New Orleans bred and born Karisma Price’s speaker displays a sharp inquisitive nature on full display in this poem, wherein the speaker’s response to a 1916 race film draws upon some of the speaker’s own declarative statements about the self and race. Price inquires about an all black-cast and the ensemble of respectability/civility. What does it mean when the body is deemed a skill and/or a sentence that isn’t allowed to end ?
Aurielle Marie— “gxrl gospel ii: when thrown against a sharp white background”
Holy in its rollick and reckoning, this poem is a juggernaut of language and resistance. Activist and poet Aurielle Marie comes to testify in this poem and does not disappoint. Conveying what it is like being the only black woman in the room, we are given an in-depth look into the feeling of that kind of all too familiar entrapment. Reminiscent of an investigation such as Marlon T. Riggs’ Black Is…Black Ain’t, Marie gives us a poem that engages a similar sentiment from the perspective of a black queer woman.

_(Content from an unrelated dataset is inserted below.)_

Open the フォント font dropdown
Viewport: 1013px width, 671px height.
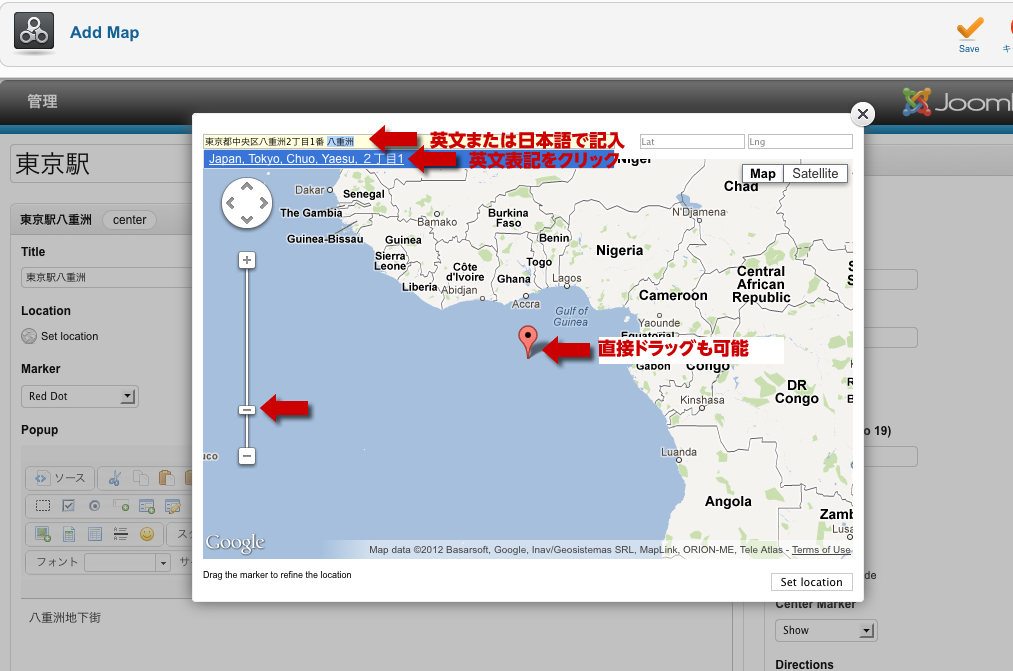(127, 563)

June Jordan— “Poem About My Rights”
A poem so ahead of its time, and yet such a timely piece for when it was written,Poet and teacher June Jordan gives us a means of seeing a poem do so much with what it has. Particularly on days where I feel like I am not enough in my own body, in this poem Jordan reminds me that “I am not wrong: Wrong is not my name.” When considering a poem that speaks to living under the current pressures of today, Jordan reminds us that our autonomy is ours and that our bodies are not merely disposable to be used up and spit out by the statues of power..
A poet lost to police violence, and gone too soon was Dumas’ emergent voice and style of poetry that spoke to the urban underbelly of America. With his invocations of particular African Traditional Religious deities and imagery met with the Southern roots African Americans share as a result of the aftermath of slavery, Dumas channels the ancestors to exemplify the resilience of a determined people.

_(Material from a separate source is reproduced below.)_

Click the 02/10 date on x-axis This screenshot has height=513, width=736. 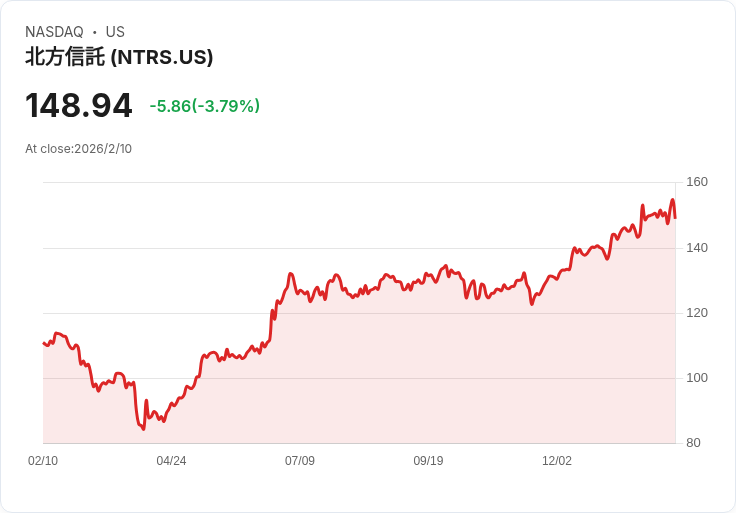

brittny ray crowell—i’m not here to talk about the rats or roaches
Holding space for the sacred in what others would deem scarcity and lack, crowell holds out mercy for humble beginnings. The visceral imagery within the poem alone activates the blood and bone of memory. Finding pride in what so many work years to disassociate themselves with, this poem finds the glory of growing up between the ashy legs and feet of siblings and cousins, or cousins as siblings. Extended family and extensions of love are encapsulated in this dazzling poem that reminds us there can be beauty in the struggle.
Wanda Coleman—American Sonnet 91
Acknowledged by Terrance Hayes as the poet to modernize the sonnet form into one capable of holding much more than imagined, the American sonnet is the incredible invent of a Black woman that wrote poems out of Los Angeles California which reflected the conditions of life during the active years of Coleman’s writing. Haunted but also lyrical, Coleman tackled what most formal poets looked down upon and did not consider worthwhile poetics. Coleman reminds us that the content of our lives are still worth pockets of beauty and song, despite how turbulent the times.

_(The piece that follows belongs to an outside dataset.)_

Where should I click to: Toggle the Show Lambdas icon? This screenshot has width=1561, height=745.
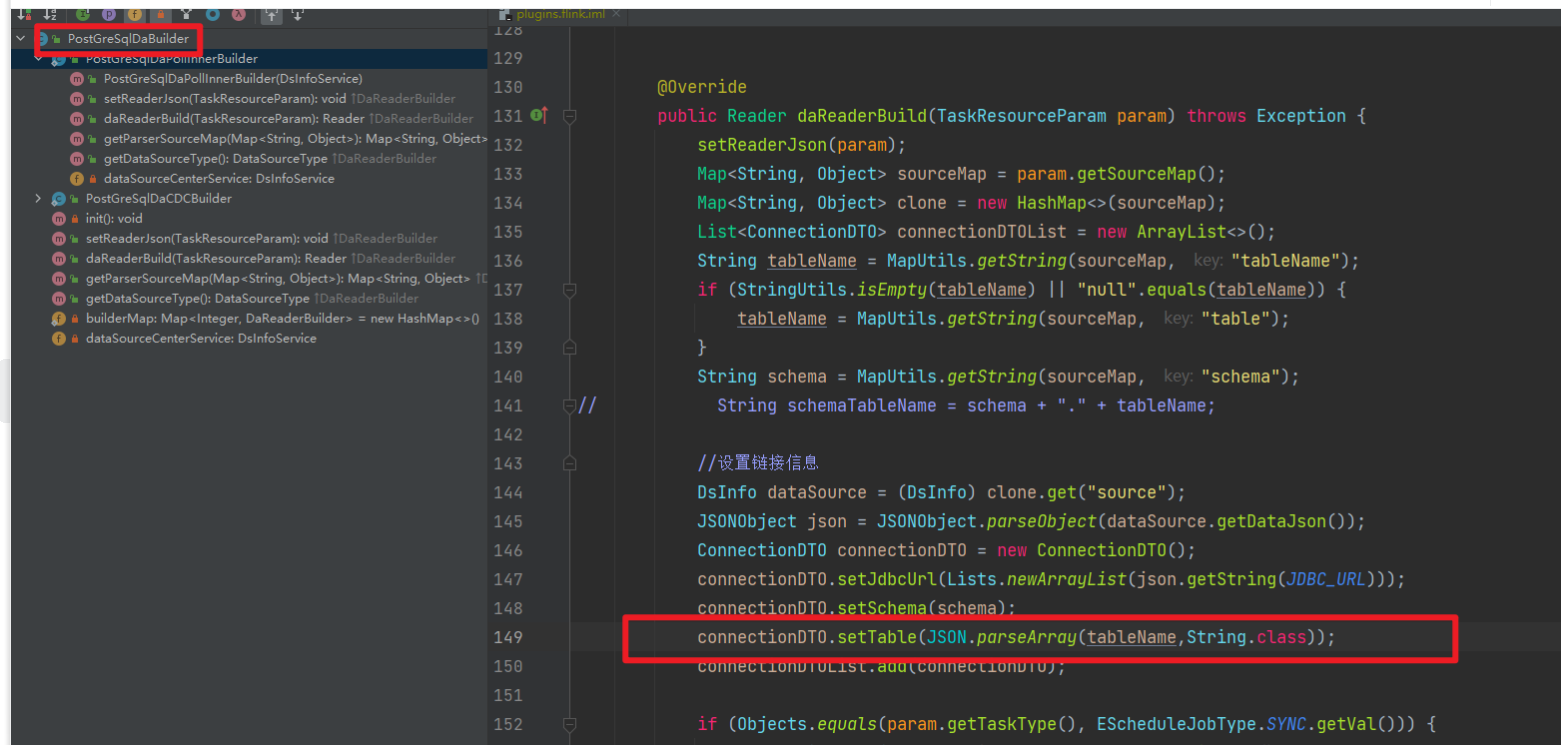point(238,15)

Educator and Co-founder of Cave Canem, I am taken by having sat in front of him as a student for two weeks out of the summer, and for his expressant tenderness, and care taken to address his students during these turbulent times. Listening to Eady’s performance of the piece, chosen to be read for the New York mayoral inauguration of Zohran Mamdani, I was so incredibly moved by the sincerity in the poem’s tone and repetition in places that I had forgotten could be broken, and thus places that could use a healing touch. Proof, and its dedication to his trans, fat, and other alt forms of being embodied students including myself was allowed to feel held in those six some odd minutes. In a time of such intense cruelty, Eady provided a balm to the rest of us seeking refuge from the onslaught of transphobia and the intense rise of racial violence brewing in the country and around the world.
Jari Bradley is a Black transmasculine poet and scholar. Originally from San Francisco, they live in Houston.